**Data in this exercise**
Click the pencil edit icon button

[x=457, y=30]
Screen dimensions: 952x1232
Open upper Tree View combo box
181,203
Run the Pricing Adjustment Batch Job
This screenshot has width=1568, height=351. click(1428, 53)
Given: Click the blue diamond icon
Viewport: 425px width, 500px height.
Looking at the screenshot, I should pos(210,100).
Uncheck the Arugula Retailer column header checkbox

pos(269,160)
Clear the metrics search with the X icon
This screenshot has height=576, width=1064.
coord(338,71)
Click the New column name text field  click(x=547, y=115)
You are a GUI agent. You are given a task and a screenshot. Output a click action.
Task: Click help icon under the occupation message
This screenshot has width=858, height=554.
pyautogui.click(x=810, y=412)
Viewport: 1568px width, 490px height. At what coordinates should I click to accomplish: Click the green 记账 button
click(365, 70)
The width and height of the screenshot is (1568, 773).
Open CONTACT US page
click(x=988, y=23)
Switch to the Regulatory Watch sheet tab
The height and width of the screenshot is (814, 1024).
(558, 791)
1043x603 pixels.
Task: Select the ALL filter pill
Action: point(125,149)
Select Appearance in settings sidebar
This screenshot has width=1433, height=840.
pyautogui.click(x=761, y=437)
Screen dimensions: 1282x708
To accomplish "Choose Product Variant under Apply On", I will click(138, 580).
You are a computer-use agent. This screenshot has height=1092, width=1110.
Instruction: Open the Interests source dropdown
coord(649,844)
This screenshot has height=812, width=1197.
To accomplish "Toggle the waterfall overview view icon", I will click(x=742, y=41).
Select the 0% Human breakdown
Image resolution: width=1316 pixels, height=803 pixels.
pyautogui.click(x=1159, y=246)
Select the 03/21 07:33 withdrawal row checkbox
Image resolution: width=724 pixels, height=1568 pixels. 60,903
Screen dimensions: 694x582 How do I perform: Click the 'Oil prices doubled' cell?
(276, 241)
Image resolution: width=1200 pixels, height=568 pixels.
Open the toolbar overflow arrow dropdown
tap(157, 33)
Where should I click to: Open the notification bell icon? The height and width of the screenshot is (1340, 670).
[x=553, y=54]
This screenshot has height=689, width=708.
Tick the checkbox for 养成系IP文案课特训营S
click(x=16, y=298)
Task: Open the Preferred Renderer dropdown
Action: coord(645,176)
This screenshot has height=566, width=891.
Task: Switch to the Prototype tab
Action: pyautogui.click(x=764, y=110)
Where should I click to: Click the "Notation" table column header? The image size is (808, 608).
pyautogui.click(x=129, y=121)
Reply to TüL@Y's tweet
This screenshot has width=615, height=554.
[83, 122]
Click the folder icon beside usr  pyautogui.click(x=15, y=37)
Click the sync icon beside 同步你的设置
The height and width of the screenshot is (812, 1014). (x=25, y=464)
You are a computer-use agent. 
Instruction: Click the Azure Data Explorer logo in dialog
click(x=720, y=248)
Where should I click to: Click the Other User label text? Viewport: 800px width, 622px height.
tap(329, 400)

**Problem details**
Copy out every item from the line containing "Where should I click to: Click the Other" through the end of the items, requests included, and adjust each click coordinate in the answers by -145.

**Solved exercise**
Where should I click to: Click the Other User label text? Viewport: 800px width, 622px height.
tap(184, 255)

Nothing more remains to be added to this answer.